- **DIRECTIONS**:
(1) According to the Sinematek Indonesia text, which floor of the building holds the Sinematek offices?
(2) Render this sentence from the Sinematek Indonesia text in Spanish: "Films can be viewed on-site in the 150-seat screening room or 500-seat theatre."

- **SUPPLIED PASSAGE**:
■ ■ ■ ■

= Sinematek Indonesia =

Film archive in Jakarta, Indonesia

Sinematek Indonesia logo

Sinematek Indonesia, or Sinematek for short, is a film archive located in Jakarta. Established in 1975 by Misbach Yusa Biran and Asrul Sani, the archive was the first in Southeast Asia, and remains the only one in Indonesia. It is home to roughly 2,700 films, mostly Indonesian, and also houses numerous reference works. Since 2001 it has been underfunded.

==Description==
Sinematek is located in the Hajji Usmar Ismail Center, a five-story building located on Rasuna Said Street in Kuningan, South Jakarta, and managed by the Usmar Ismail Foundation; it has held this location since 1977. The Sinematek offices are on the fourth floor, while a library containing films and film history is located on the fifth floor; a 100 m2 storage area is found in the basement. Most of its visitors are academics or university students, although the centre also loans out some of its collections. Films can be viewed on-site in the 150-seat screening room or 500-seat theatre.

■ ■ ■ ■

- **DATA EXTRACT**:
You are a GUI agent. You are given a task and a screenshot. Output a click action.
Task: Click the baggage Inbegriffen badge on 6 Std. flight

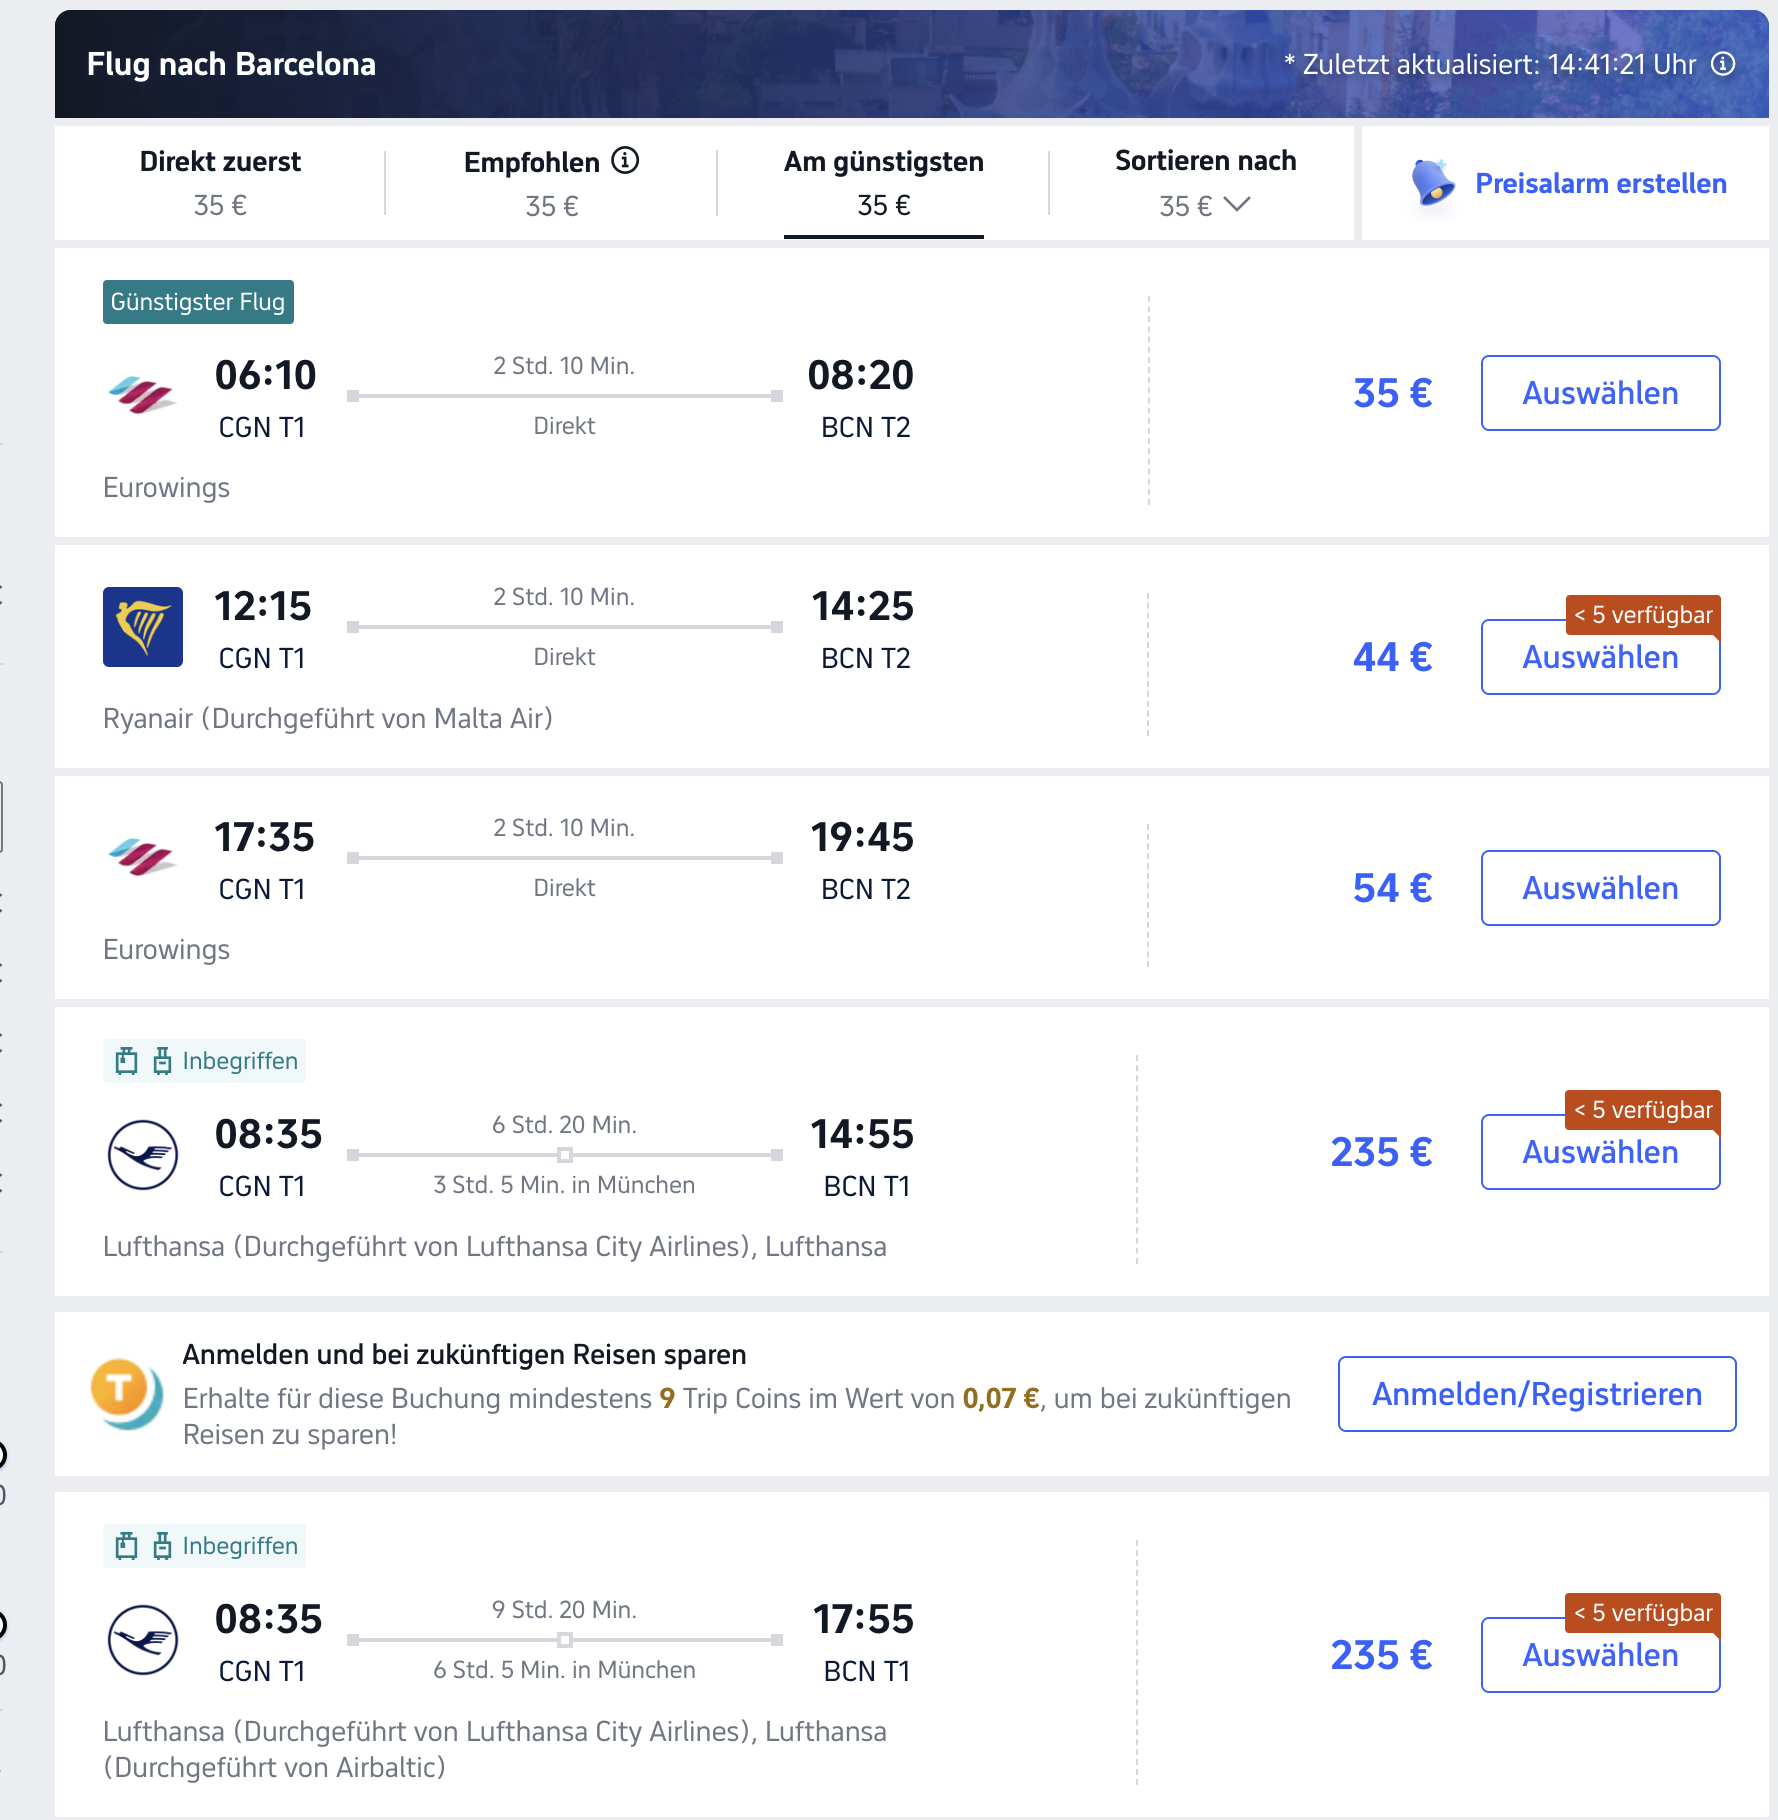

■ ■ ■ ■

- **THE RESULTS**:
(1) The fourth floor.

(2) Las películas pueden verse en el lugar, en la sala de proyección de 150 asientos o en el teatro de 500 asientos.